Essas ações funcionam de forma semelhante a um instrumento de dívida, pois o emissor tem uma obrigação fixa de realizar o pagamento ao detentor. Como a empresa deve, eventualmente, trocar essas ações por dinheiro, elas são frequentemente tratadas de forma distinta do capital próprio tradicional nas demonstrações financeiras. Órgãos reguladores, como a SEC e o FASB, fornecem diretrizes contábeis específicas para garantir que essas obrigações sejam devidamente divulgadas como passivos, em vez de capital permanente.
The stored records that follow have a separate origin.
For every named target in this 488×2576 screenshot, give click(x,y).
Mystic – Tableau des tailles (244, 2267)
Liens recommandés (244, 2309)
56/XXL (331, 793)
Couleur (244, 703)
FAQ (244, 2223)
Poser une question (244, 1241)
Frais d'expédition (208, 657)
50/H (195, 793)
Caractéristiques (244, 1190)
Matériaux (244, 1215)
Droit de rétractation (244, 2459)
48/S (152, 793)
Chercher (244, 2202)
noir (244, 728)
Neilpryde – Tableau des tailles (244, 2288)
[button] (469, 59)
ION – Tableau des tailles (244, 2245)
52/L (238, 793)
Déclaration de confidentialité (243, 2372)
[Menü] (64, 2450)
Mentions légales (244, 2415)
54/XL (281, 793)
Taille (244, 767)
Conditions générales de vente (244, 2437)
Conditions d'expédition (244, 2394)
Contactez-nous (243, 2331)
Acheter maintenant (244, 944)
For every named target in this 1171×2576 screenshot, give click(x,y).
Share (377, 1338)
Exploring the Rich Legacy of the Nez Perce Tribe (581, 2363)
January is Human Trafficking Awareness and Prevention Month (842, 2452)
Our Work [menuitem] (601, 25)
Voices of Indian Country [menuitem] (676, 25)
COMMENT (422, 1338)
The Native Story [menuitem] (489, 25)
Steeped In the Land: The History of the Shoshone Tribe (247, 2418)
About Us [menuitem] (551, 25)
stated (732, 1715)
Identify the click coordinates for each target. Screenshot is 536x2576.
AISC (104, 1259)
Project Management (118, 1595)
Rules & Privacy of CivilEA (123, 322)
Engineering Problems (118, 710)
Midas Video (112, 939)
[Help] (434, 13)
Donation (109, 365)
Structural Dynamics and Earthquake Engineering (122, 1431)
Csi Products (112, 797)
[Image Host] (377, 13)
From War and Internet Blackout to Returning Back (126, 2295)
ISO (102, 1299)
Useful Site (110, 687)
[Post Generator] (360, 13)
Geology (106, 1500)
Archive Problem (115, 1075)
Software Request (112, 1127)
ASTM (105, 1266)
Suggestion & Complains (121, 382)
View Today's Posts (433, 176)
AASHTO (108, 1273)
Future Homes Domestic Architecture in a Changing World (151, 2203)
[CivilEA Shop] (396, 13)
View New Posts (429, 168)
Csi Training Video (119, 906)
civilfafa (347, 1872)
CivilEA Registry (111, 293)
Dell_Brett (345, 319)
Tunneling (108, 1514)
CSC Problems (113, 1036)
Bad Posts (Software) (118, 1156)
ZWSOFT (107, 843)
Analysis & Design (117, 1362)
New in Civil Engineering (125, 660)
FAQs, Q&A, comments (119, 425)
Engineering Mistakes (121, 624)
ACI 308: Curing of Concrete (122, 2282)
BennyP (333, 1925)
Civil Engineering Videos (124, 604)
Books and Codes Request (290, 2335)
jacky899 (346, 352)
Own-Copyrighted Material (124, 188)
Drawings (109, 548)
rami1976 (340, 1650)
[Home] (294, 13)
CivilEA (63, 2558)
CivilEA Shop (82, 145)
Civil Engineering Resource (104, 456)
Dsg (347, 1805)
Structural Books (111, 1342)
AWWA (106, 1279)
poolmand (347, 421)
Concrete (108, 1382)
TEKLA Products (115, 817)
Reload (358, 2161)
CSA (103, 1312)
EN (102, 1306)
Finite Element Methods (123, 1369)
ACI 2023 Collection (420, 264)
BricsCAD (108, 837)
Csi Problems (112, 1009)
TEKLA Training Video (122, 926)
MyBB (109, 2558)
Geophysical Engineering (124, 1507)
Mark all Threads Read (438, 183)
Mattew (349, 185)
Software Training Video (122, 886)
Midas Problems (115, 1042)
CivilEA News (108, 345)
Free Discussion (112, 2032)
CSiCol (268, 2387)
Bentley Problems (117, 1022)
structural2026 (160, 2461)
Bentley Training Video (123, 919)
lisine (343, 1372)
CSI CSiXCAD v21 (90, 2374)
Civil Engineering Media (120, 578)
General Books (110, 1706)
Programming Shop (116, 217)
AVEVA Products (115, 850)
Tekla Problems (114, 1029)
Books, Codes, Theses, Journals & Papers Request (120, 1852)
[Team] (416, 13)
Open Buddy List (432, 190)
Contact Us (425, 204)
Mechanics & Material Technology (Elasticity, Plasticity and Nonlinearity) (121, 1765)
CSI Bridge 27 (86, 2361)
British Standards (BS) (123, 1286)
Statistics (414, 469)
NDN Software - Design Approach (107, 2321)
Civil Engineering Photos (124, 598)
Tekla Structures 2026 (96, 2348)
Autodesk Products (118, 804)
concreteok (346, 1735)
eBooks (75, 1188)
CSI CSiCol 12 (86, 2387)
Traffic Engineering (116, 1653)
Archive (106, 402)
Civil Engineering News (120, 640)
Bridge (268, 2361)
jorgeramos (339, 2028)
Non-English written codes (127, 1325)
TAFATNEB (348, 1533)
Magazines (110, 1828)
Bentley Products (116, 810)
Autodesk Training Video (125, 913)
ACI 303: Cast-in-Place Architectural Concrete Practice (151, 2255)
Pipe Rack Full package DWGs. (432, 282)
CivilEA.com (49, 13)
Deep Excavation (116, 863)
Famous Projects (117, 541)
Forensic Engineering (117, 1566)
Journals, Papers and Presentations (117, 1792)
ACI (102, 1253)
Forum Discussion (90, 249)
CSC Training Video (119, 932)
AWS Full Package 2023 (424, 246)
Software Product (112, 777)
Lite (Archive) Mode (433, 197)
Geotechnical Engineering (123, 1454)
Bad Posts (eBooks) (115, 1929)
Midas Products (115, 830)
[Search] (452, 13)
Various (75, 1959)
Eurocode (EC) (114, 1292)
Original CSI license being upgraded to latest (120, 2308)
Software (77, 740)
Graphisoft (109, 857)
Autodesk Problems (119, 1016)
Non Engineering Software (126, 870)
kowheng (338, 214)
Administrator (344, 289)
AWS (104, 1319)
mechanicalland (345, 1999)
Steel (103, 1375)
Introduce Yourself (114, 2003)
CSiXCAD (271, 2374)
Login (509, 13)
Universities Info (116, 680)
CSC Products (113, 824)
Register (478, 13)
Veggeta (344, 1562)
Na prática, as empresas frequentemente emitem essas ações para funcionários como parte de um pacote de remuneração ou como incentivo financeiro. Por exemplo, um empregador pode conceder ações a um colaborador que devem ser resgatadas por dinheiro ou títulos quando o funcionário atingir um determinado tempo de casa ou deixar a empresa. Essa estrutura permite que a companhia ofereça benefícios semelhantes aos de participação acionária, mantendo um plano claro para a recompra eventual desses papéis.